Screenshot grounding data:

-------------------------

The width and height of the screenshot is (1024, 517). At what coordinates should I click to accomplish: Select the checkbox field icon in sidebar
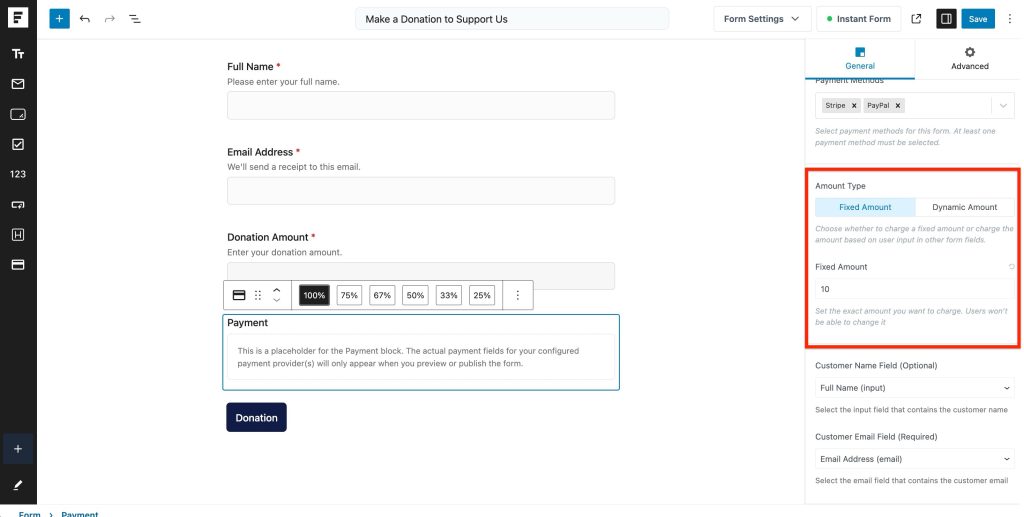18,144
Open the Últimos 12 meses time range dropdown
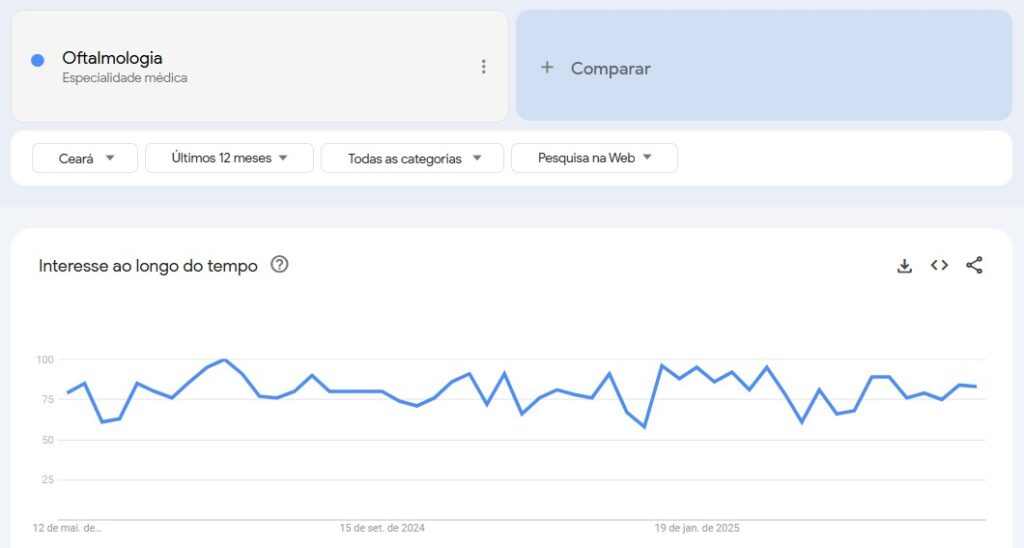The height and width of the screenshot is (548, 1024). 229,158

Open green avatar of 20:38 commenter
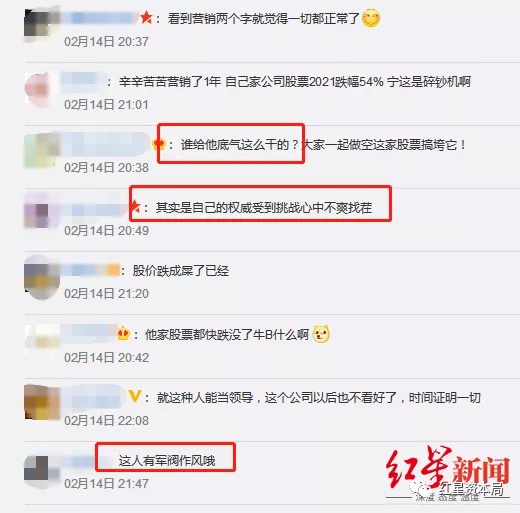tap(41, 151)
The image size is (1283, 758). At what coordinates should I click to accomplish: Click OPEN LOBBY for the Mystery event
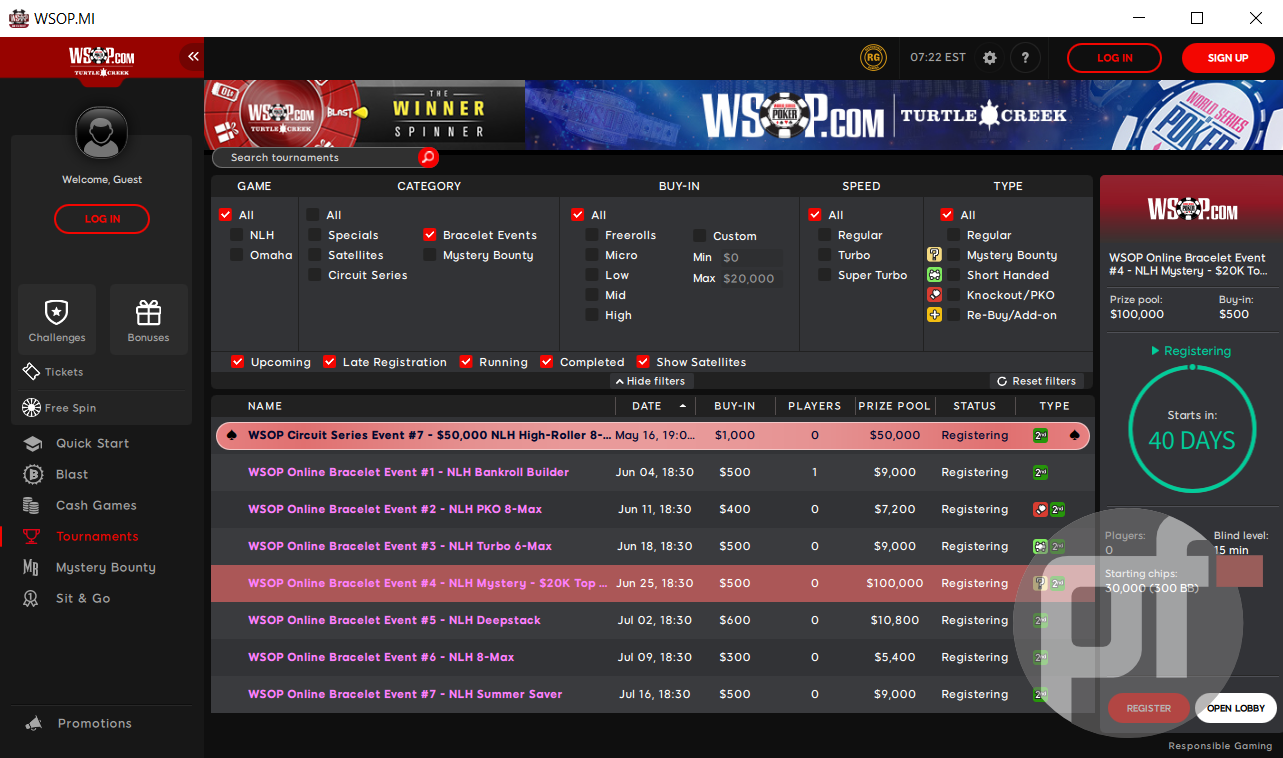[x=1235, y=707]
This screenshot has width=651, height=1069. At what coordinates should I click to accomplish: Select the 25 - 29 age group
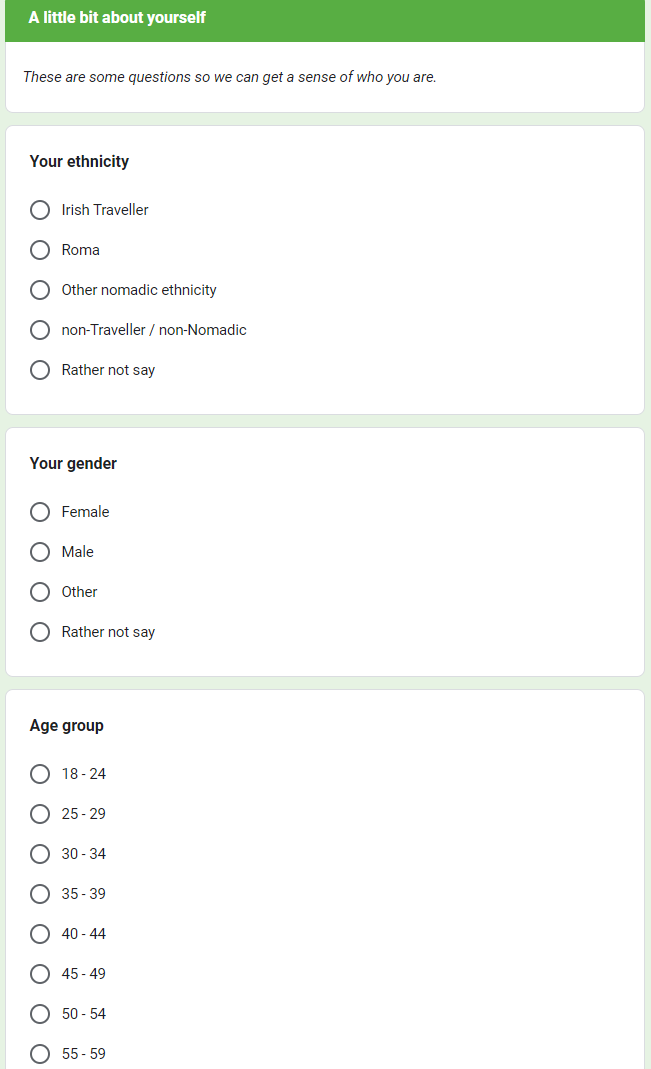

-------------------------

THE PROBLEM: Your answer must be the records above, word for word, with every picture left out.

RESPONSE AREA:
The width and height of the screenshot is (1024, 517). At what coordinates should I click to accomplish: Select the checkbox field icon in sidebar
18,144
Open the Últimos 12 meses time range dropdown
The height and width of the screenshot is (548, 1024). 229,158

Open green avatar of 20:38 commenter
tap(41, 151)
The image size is (1283, 758). At what coordinates should I click to accomplish: Click OPEN LOBBY for the Mystery event
[x=1235, y=707]
This screenshot has width=651, height=1069. At what coordinates should I click to accomplish: Select the 25 - 29 age group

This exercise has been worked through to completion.